**What needs to be done**: Render every line of the items below as a Markdown table with the columns Row and Line, numbering each row and skipping blank lines. Leave the pictures out.

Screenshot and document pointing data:
•••

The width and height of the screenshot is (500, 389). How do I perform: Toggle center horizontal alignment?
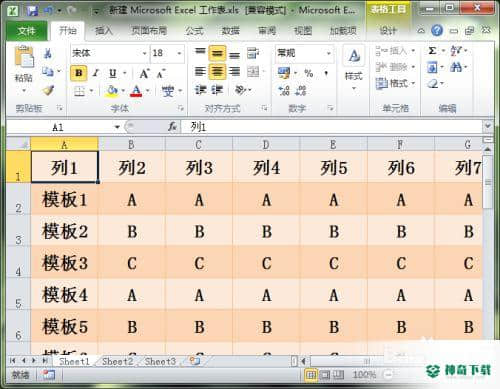[x=217, y=71]
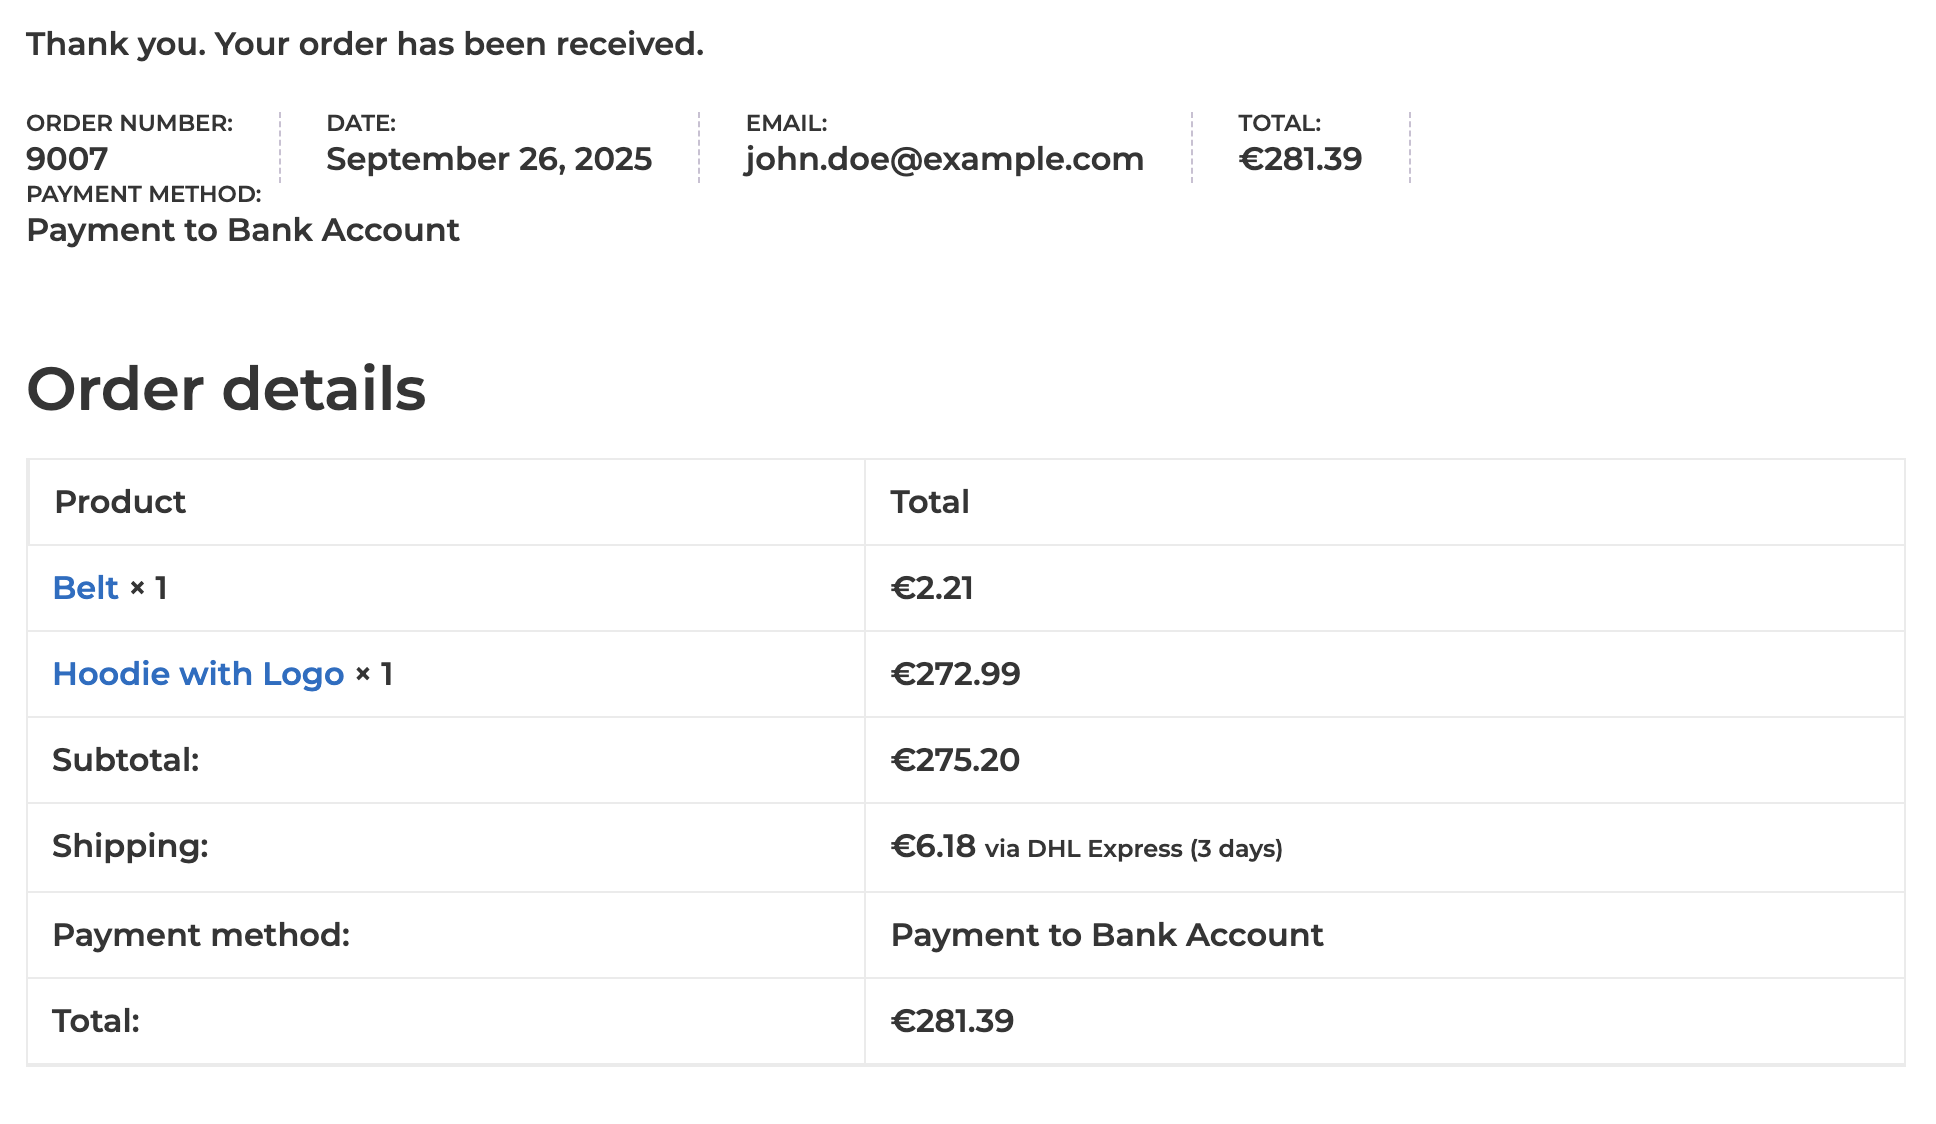Click the €281.39 total beside the email
Screen dimensions: 1936x1124
point(1300,159)
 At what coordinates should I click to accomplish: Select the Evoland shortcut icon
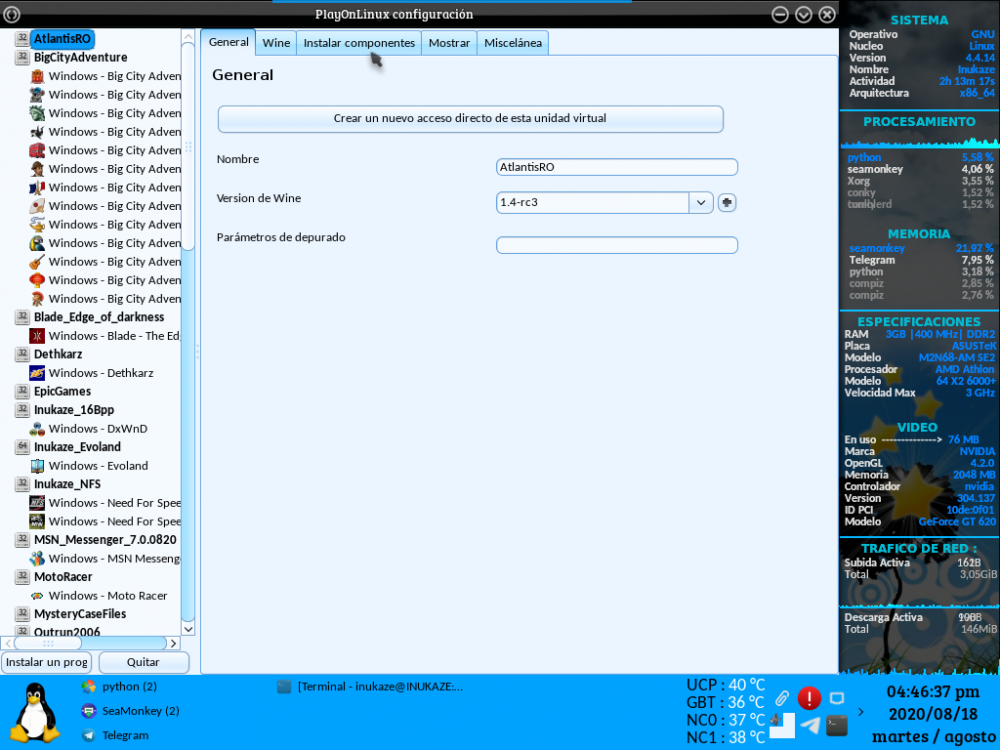[x=37, y=466]
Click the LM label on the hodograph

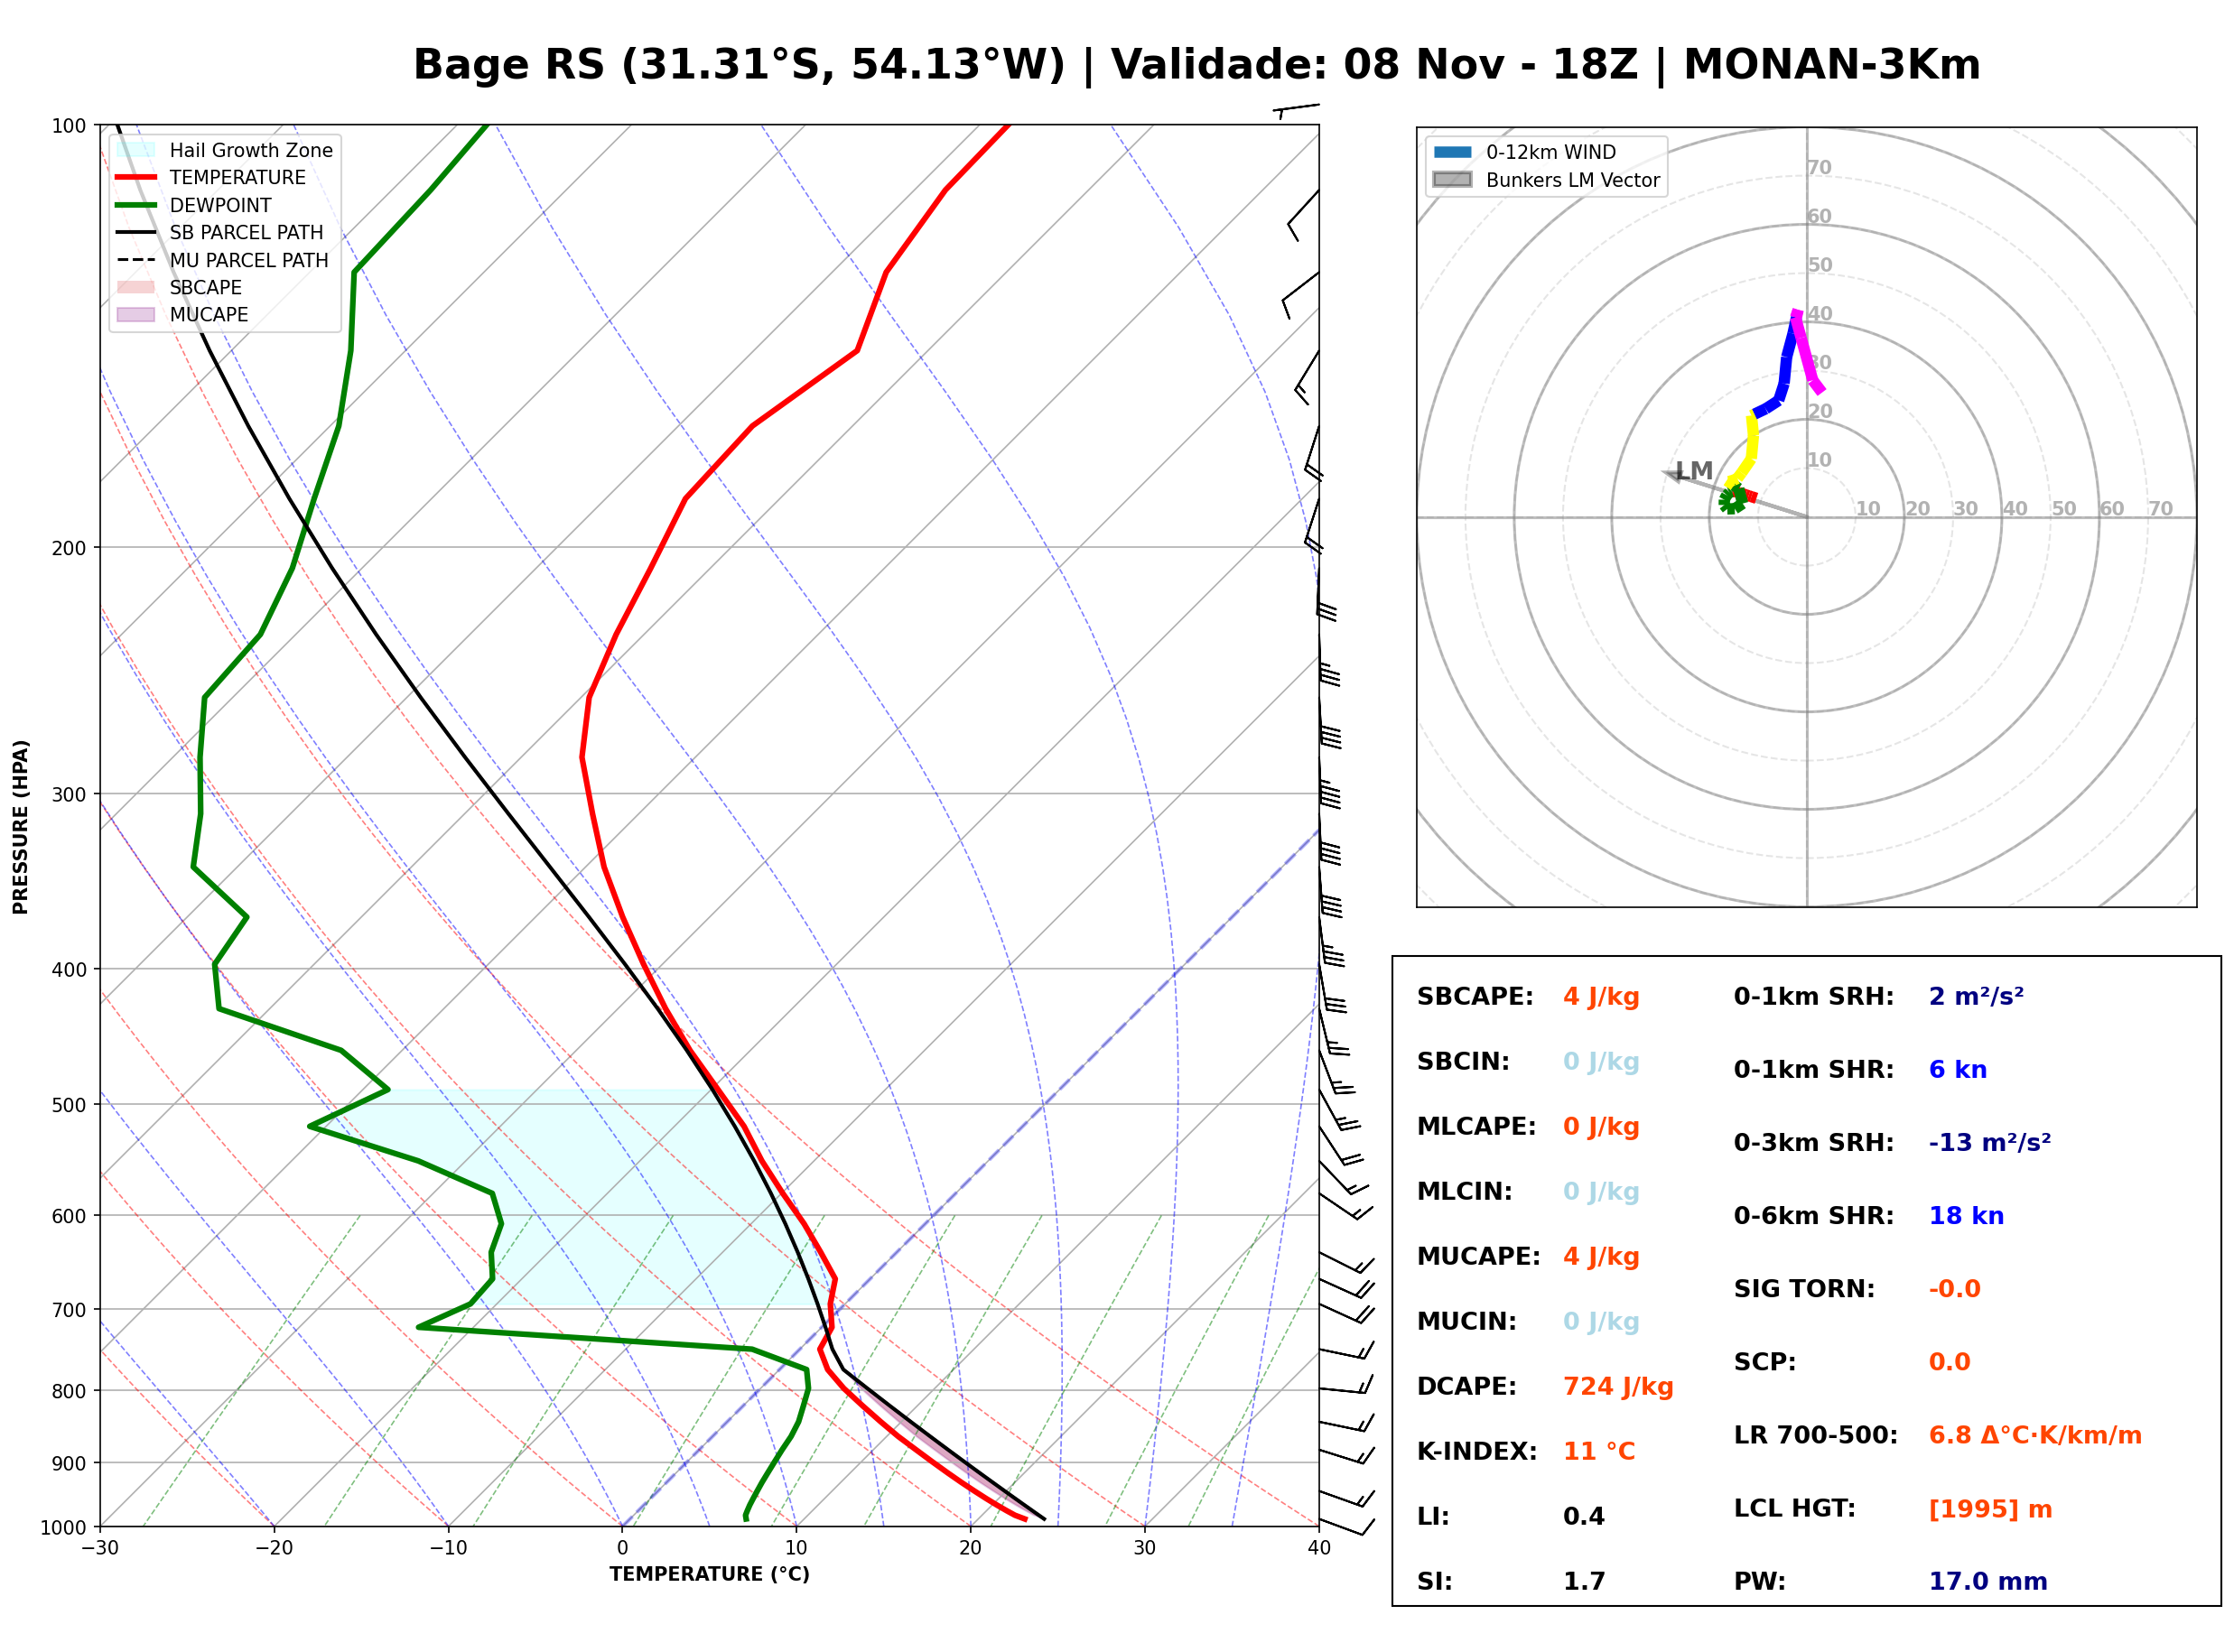1695,470
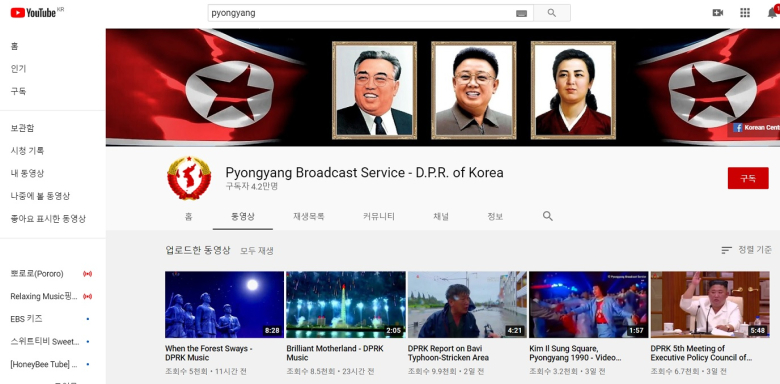Click the magnifier search button

pyautogui.click(x=552, y=13)
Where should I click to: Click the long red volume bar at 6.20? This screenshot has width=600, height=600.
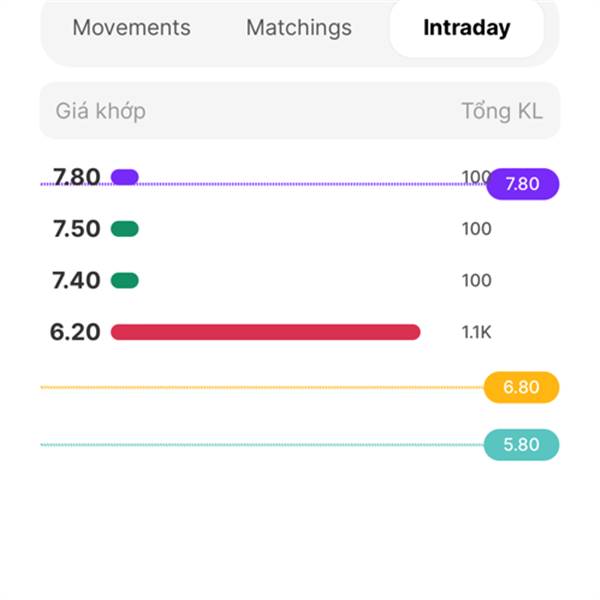[x=266, y=332]
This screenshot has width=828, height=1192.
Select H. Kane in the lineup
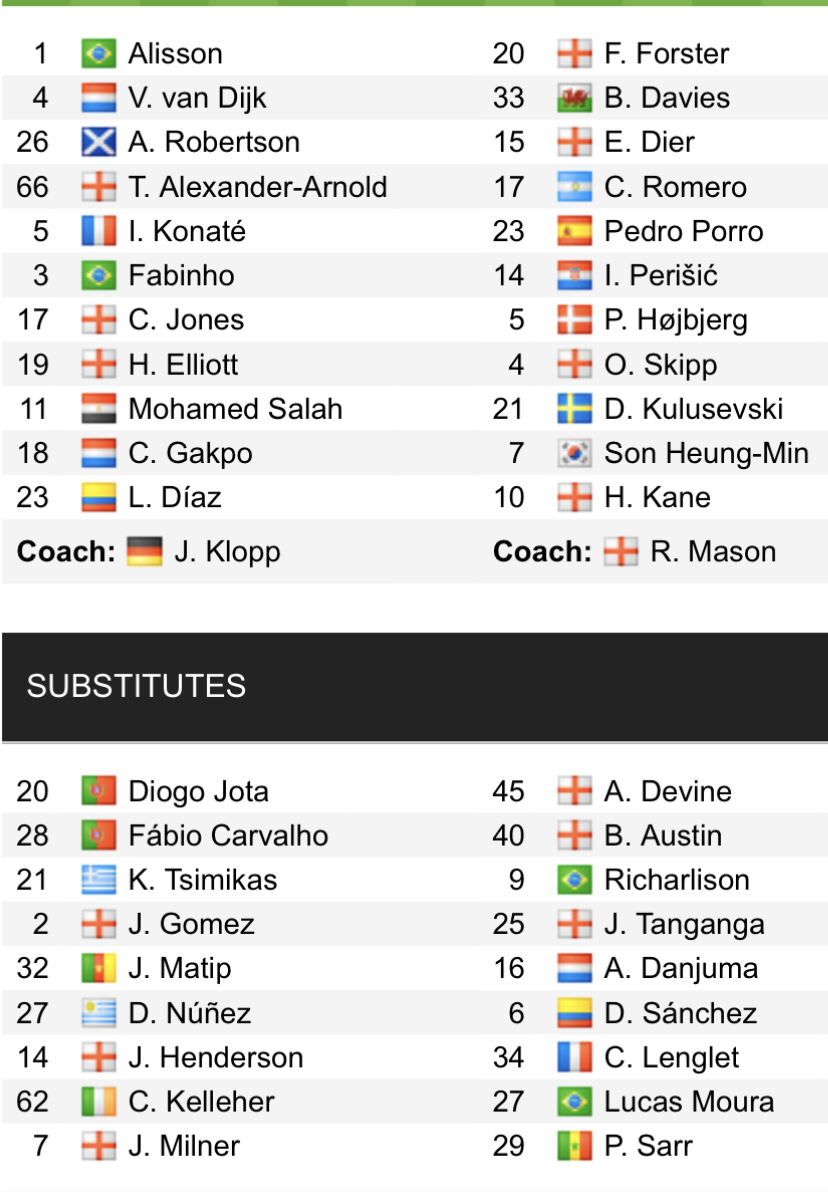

•••

**Exercise solution**:
| Row | Line |
|---|---|
| 1 | The width and height of the screenshot is (500, 389). How do I perform: Toggle center horizontal alignment? |
| 2 | [x=217, y=71] |
| 3 | Click the €281.39 total beside the email |
| 4 | Screen dimensions: 1936x1124 |
| 5 | point(1300,159) |
| 6 |  At what coordinates should I click to accomplish: Select the Evoland shortcut icon |
| 7 | [x=37, y=466] |
| 8 | Click the LM label on the hodograph |
| 9 | 1695,470 |
| 10 | Click the magnifier search button |
| 11 | pyautogui.click(x=552, y=13) |
| 12 | Where should I click to: Click the long red volume bar at 6.20? This screenshot has width=600, height=600. |
| 13 | [x=266, y=332] |
| 14 | This screenshot has width=828, height=1192. |
| 15 | Select H. Kane in the lineup |